[PROVIDED PASSAGE]:
● ● ● ●

The <stream:stream> tag has a few required attributes, like the XML namespaces to use, the XMPP version, and our own domain name. A server must have a domain name it services. For example, for Jabber @gmail.com contacts, the domain is "gmail.com", and for MyFirstXmppService @xmppservice.myfirst.org, the domain is "xmppservice.myfirst.org". In this example, we will assume our domain name is "ruwave.org", and the domain we are connecting to is "acmewave.com". You might notice this is Google Wave-related, but that doesn't matter, as at this point XMPP servers act the same no matter the service running on top of XMPP.

We send our stream start tag. It contains a general XML namespace to indicate we are a server, and another general XML namespace to indicate we're speaking using a standard XML stream. We also send an XML namespace for "dialback", a service required by many XMPP servers, described later in this document.

<stream:stream	xmlns='jabber:server'
		xmlns:db='jabber:server:dialback'
		xmlns:stream='http://etherx.jabber.org/streams'
		version='1.0'
		from='dazjorz.com'>

Promptly, the other server responds with a similar stream start.

<stream:stream	xmlns='jabber:server'
		xmlns:db='jabber:server:dialback'
		xmlns:stream='http://etherx.jabber.org/streams'
		version='1.0'
		from='acmewave.com'
		id='abcdefg'>

As you see, this server also speaks XMPP 1.0. It's identifier for this conversation is "abcdefg". This is not important at this point. Because this server speaks XMPP 1.0, it will also send another features tag right after this. Had the server been speaking XMPP pre-1.0, there would have been no 'version' attribute to the stream:stream tag, and it would not send this 'features' tag.

<stream:features>
	<starttls xmlns='urn:ietf:params:xml:ns:xmpp-tls'/>
	<dialback xmlns='urn:xmpp:features:dialback'><optional/></dialback>
</stream:features>

This server apparantly supports both TLS and Dialback, the latter of which it deems optional.

Securing, identifying, authenticating

[XMPP] says the following (5.1):

Support for STARTTLS is REQUIRED in XMPP client and server

implementations. An administrator of a given deployment MAY necessitate the use of TLS for client-to-server communication, server-to-server communication, or both. A deployed client SHOULD use TLS to secure its stream with a server prior to attempting the completion of SASL negotiation (Section 6), and deployed servers SHOULD use TLS between two domains for the purpose of securing

server-to-server communication.

In our experience, there were some servers that didn't know TLS. Either way, this one does, so we ask to initiate TLS by sending the following stanza:

<starttls xmlns='urn:ietf:params:xml:ns:xmpp-tls'/>

Before doing anything, we will wait for the other side to confirm:

<proceed xmlns='urn:ietf:params:xml:ns:xmpp-tls'/>

We should now do a library call to enable TLS. For example, in Qt, we would now call the 'startClientEncryption' method on our socket, which should be a 'QSslSocket'. How you should do this in your case is outside the scope of this document. At least it is important to know that many servers require the TLS certificate to be trusted. This means that it must not be a self-signed certificate. Other servers don't care and allow you to send any certificate.

We will assume you have succesfully set up a TLS connection. Inside the TLS connection, the old stream is forgotten and a new one started. The process for this is not different from the earlier process, except that "starttls" should not be listed in <stream:features> this time around. For example, now the server sends:

<stream:features>
<dialback xmlns='urn:xmpp:features:dialback'><optional/></dialback>
</stream:features>

It depends on the other servers' policy what happens here. If it is policy that only trusted certificates are accepted by a server in the TLS handshake, seeing a trusted certificate for a domain could be enough for a server to trust the identity of the other side. However, in our experiences, servers almost always also require Dialback at this point.

● ● ● ●

[RAW DATA]:
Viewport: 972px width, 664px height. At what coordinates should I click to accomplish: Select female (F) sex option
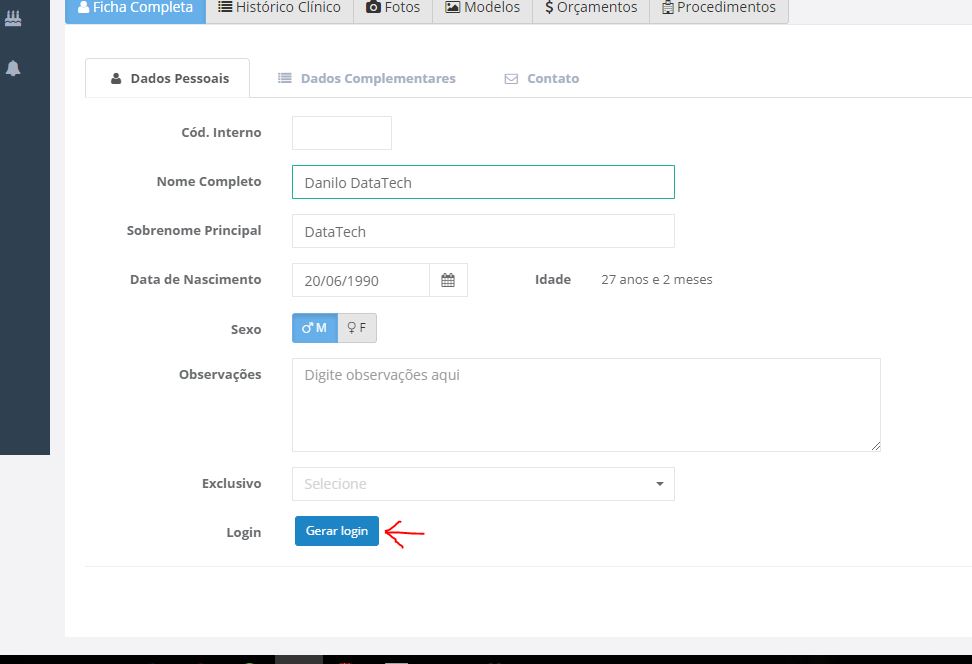coord(357,328)
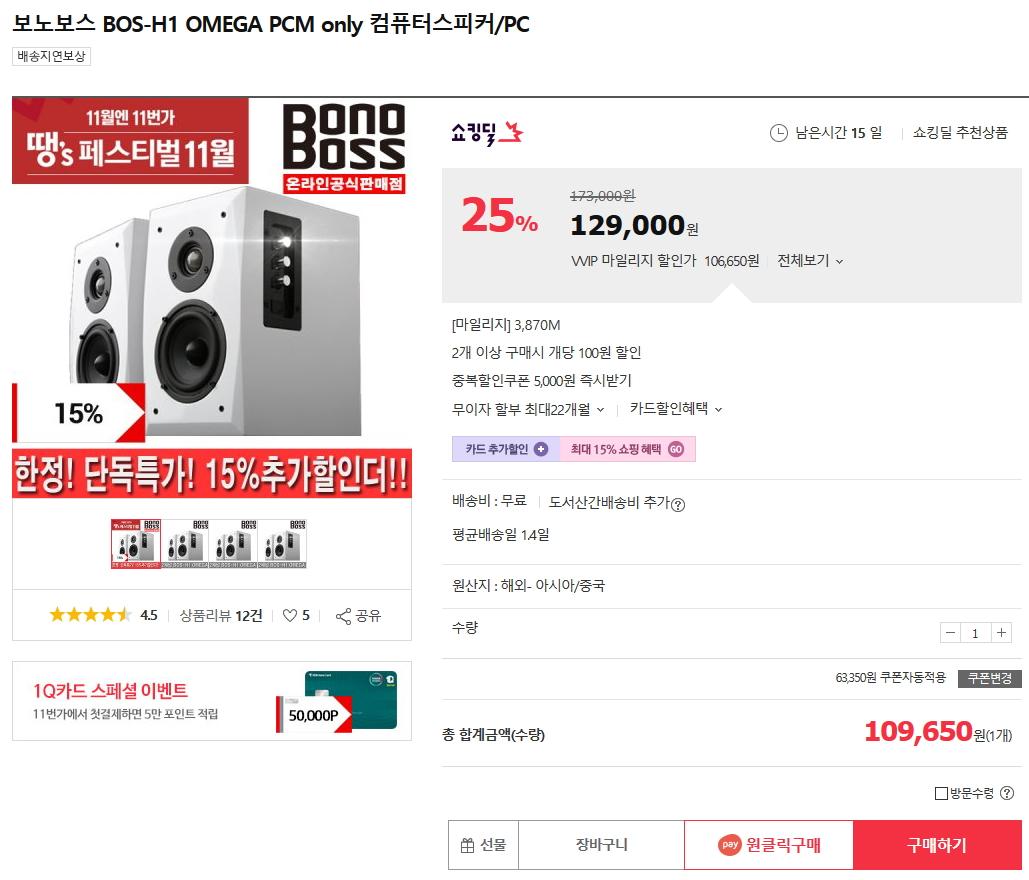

● ● ● ●

[EXERCISE REQUIREMENTS]:
A: Retype the section of the XMPP server connection text starting at "This server apparantly" and ending at "server-to-server communication.".
B: In the XMPP server connection text, what identifier does the other server give for this conversation?
C: Name every attribute in the first stream start tag that our server sends in the XMPP server connection text.

[COMPLETE ANSWERS]:
A:
This server apparantly supports both TLS and Dialback, the latter of which it deems optional.

Securing, identifying, authenticating

[XMPP] says the following (5.1):

Support for STARTTLS is REQUIRED in XMPP client and server

implementations. An administrator of a given deployment MAY necessitate the use of TLS for client-to-server communication, server-to-server communication, or both. A deployed client SHOULD use TLS to secure its stream with a server prior to attempting the completion of SASL negotiation (Section 6), and deployed servers SHOULD use TLS between two domains for the purpose of securing

server-to-server communication.

B: "abcdefg"

C: xmlns, xmlns:db, xmlns:stream, version, from